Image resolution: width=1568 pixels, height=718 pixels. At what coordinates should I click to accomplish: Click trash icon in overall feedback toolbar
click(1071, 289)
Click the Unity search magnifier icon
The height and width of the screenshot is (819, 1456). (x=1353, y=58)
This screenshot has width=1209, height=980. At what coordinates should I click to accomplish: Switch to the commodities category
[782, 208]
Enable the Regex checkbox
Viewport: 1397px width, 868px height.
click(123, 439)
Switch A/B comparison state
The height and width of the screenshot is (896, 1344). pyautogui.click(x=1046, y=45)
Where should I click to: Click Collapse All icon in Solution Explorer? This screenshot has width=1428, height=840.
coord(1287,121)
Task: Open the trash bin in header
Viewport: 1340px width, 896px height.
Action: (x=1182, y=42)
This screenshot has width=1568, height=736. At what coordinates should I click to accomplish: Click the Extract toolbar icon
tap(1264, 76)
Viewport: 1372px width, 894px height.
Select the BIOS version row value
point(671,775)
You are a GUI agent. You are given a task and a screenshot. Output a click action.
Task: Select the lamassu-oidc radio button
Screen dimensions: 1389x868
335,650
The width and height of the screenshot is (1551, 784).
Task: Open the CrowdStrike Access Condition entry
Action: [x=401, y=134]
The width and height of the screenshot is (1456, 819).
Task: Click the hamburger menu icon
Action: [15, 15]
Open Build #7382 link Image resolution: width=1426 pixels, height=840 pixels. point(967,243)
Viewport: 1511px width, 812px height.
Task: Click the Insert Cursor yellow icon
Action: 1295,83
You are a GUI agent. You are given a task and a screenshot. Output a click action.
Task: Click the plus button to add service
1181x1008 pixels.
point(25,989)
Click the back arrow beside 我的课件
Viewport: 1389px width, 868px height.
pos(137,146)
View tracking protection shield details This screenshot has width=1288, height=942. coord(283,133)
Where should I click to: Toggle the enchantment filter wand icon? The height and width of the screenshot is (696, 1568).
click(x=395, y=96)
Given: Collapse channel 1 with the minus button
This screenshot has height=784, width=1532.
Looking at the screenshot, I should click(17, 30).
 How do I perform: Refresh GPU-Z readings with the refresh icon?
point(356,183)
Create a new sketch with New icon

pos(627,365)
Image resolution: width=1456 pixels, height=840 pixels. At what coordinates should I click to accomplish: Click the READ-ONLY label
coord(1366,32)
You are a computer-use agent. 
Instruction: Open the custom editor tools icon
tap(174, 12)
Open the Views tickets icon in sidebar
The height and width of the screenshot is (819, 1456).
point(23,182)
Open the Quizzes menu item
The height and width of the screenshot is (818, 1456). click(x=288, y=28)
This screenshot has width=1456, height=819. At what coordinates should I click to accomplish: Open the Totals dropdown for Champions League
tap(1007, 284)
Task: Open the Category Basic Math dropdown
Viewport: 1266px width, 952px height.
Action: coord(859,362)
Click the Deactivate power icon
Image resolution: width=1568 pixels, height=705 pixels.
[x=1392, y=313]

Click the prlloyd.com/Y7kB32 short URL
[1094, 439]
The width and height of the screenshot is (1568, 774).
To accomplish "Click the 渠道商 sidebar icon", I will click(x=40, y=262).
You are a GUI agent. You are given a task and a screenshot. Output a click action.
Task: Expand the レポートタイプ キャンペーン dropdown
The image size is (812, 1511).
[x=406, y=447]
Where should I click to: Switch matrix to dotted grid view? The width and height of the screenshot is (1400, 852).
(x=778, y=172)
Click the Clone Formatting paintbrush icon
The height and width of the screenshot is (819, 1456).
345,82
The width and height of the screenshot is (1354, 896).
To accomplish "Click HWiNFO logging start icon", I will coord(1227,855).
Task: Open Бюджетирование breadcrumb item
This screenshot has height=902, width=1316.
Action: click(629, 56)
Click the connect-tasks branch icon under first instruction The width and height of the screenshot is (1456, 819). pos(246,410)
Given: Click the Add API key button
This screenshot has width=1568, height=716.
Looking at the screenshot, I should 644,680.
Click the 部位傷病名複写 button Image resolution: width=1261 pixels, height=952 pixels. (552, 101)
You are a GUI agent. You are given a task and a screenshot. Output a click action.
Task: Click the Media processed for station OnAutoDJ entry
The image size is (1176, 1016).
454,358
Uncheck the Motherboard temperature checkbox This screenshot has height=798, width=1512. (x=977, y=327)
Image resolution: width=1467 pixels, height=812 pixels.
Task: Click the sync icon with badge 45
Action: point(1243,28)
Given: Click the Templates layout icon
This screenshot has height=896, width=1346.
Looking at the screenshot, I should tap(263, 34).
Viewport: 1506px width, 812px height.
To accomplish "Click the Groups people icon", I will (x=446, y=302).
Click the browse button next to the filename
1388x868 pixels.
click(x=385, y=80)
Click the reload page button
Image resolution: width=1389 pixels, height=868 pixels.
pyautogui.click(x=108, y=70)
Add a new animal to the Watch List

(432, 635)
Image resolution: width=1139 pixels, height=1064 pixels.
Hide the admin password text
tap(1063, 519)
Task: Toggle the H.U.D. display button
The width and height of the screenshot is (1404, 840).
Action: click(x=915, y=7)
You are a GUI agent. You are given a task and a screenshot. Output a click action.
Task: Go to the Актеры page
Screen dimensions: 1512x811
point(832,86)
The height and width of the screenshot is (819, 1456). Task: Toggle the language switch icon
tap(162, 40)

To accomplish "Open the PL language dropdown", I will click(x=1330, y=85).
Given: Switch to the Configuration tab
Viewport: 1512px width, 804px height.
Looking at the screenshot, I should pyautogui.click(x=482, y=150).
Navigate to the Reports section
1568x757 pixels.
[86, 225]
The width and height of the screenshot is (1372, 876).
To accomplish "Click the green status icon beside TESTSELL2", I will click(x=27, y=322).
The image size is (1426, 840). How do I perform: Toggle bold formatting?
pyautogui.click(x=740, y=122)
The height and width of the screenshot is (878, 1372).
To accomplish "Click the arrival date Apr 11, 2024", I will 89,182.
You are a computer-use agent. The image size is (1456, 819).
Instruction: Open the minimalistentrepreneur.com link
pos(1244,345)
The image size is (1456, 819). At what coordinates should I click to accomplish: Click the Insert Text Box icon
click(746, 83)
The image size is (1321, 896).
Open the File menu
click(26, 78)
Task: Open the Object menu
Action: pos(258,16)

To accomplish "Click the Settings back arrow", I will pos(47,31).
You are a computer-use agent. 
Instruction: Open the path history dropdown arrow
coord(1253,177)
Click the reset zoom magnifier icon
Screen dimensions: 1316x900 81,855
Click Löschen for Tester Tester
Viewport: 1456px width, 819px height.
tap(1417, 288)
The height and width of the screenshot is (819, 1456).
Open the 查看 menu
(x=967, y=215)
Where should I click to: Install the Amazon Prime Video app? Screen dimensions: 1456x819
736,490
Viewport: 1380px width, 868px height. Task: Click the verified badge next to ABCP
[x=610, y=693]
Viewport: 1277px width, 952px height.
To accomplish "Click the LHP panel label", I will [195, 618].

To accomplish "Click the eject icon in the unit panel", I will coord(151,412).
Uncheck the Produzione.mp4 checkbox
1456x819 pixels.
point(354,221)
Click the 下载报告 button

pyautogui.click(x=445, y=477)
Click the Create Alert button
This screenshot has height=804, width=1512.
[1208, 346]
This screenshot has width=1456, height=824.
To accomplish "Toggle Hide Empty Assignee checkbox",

******

ACTIVITY
Your answer should be the exact lines above from the one with "Task: Toggle the H.U.D. display button" through the one with "Given: Switch to the Configuration tab", both included, and nothing besides.

OUTPUT FOR THIS EXERCISE
Task: Toggle the H.U.D. display button
The width and height of the screenshot is (1404, 840).
Action: click(x=915, y=7)
You are a GUI agent. You are given a task and a screenshot. Output a click action.
Task: Go to the Актеры page
Screen dimensions: 1512x811
point(832,86)
The height and width of the screenshot is (819, 1456). Task: Toggle the language switch icon
tap(162, 40)

To accomplish "Open the PL language dropdown", I will click(x=1330, y=85).
Given: Switch to the Configuration tab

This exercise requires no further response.